Security Exchange Board of India (SEBI), Indian capital and securities market regulator, has imposed a monetary penalty of ₹25 crore (Rupees Twenty Five Crore only) on private sector lender YES Bank in the matter of Additional Tier 1 bonds.
It has also imposed a fine of ₹1 crore on Vivek Kanwar, who was the head of the bank’s Private Wealth Management Team, and of ₹50 lakh each on Ashish Nasa and Jasjit Singh Banga, who were part of the team.
Noting that more such complaints are being received by SEBI even after initiation of these proceedings, the order further said: “Therefore, on account of such misrepresentation and fraud perpetrated on its own customers, which lured them and induced them to buy these risky AT-1 bonds and also induced some of them to alter their position from FDs to these AT1 bonds, such acts have to be viewed seriously.
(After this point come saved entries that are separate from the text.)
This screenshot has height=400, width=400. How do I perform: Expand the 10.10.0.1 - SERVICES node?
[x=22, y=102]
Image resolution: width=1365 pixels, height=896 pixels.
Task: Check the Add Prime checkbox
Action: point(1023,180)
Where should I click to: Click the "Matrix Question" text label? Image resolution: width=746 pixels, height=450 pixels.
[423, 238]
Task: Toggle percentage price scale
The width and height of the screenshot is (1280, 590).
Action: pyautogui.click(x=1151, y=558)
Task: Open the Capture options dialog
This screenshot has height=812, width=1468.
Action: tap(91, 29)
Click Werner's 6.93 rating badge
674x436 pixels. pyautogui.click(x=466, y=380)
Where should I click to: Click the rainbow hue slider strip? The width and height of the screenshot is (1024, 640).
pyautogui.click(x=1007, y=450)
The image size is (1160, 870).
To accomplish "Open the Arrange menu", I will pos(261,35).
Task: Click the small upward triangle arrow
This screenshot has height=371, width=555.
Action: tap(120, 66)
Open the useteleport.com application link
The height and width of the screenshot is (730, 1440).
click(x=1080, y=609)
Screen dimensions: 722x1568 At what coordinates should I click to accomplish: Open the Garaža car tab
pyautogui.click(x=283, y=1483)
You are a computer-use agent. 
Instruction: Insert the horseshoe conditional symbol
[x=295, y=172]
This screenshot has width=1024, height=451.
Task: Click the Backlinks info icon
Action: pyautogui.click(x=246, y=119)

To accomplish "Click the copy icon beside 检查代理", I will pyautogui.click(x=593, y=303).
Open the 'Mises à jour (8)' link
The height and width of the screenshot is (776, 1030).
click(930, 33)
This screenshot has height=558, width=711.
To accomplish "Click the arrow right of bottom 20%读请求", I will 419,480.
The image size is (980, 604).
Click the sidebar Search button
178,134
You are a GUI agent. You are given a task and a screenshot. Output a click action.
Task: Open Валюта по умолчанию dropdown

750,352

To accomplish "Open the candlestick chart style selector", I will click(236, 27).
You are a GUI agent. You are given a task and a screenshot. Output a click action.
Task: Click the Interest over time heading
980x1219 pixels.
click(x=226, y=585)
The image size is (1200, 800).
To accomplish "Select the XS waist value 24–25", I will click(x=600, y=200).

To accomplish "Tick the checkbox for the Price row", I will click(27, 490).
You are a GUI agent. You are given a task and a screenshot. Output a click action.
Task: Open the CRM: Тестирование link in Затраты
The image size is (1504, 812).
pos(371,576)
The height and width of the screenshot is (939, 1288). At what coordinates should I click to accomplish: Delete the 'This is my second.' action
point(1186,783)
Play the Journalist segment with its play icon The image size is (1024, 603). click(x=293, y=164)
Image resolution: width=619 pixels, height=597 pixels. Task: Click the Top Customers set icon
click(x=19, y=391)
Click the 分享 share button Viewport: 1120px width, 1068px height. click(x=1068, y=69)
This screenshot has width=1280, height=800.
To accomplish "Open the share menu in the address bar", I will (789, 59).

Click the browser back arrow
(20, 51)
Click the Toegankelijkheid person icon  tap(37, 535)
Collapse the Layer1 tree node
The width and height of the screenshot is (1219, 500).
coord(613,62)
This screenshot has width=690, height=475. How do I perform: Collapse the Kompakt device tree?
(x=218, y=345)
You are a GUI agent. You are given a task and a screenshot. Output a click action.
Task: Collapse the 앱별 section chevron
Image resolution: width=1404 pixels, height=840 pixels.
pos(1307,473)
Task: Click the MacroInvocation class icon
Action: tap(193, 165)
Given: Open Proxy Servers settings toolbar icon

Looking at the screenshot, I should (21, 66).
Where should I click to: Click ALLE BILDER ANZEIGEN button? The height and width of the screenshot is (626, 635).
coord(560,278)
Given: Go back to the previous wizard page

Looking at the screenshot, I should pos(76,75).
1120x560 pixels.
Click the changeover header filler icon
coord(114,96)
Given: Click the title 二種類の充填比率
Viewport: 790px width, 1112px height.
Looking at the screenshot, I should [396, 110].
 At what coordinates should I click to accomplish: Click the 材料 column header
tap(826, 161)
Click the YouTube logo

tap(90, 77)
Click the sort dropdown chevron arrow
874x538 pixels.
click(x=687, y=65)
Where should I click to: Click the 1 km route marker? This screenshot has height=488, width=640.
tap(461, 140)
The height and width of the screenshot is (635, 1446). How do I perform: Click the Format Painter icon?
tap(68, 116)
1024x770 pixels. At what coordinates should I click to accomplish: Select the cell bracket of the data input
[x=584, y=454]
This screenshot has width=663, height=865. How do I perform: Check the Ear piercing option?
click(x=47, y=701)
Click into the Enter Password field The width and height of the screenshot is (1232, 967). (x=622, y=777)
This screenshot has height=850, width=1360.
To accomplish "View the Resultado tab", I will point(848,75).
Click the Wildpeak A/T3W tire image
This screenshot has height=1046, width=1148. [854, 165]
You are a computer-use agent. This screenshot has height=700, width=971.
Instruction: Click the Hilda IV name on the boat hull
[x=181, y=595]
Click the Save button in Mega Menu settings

Therefore, I consider a penalty of ₹25 crore on Noticee 1 in terms of Section 15HA of SEBI Act is justified as it is commensurate with the violations and will also have a deterrent effect,” said the adjudication order on Monday.
Further, The bank and others have to pay the penalty within 45 days of the receipt of the order.
The case pertains to YES Bank selling AT-1 bonds to its investors, terming them as Super Fixed Deposits, and assuring them that they were as safe as Fixed Deposits. As part of its reconstruction scheme in March 2020, YES Bank wrote of ₹8,415 crore of these bonds, leaving investors in the lurch.
Many of them then approached SEBI with their complaints against misrepresentation and mis-selling. Individual investors were not informed about all the risks involved in subscription of AT-1 bonds, they contended.
In its order, SEBI referred to the Show Cause Notice that 1,346 individual investors had invested approximately ₹679 crore in the AT-1 bonds, out of which 1,311 individual investors were existing customers of YES Bank who invested approximately ₹663 crore.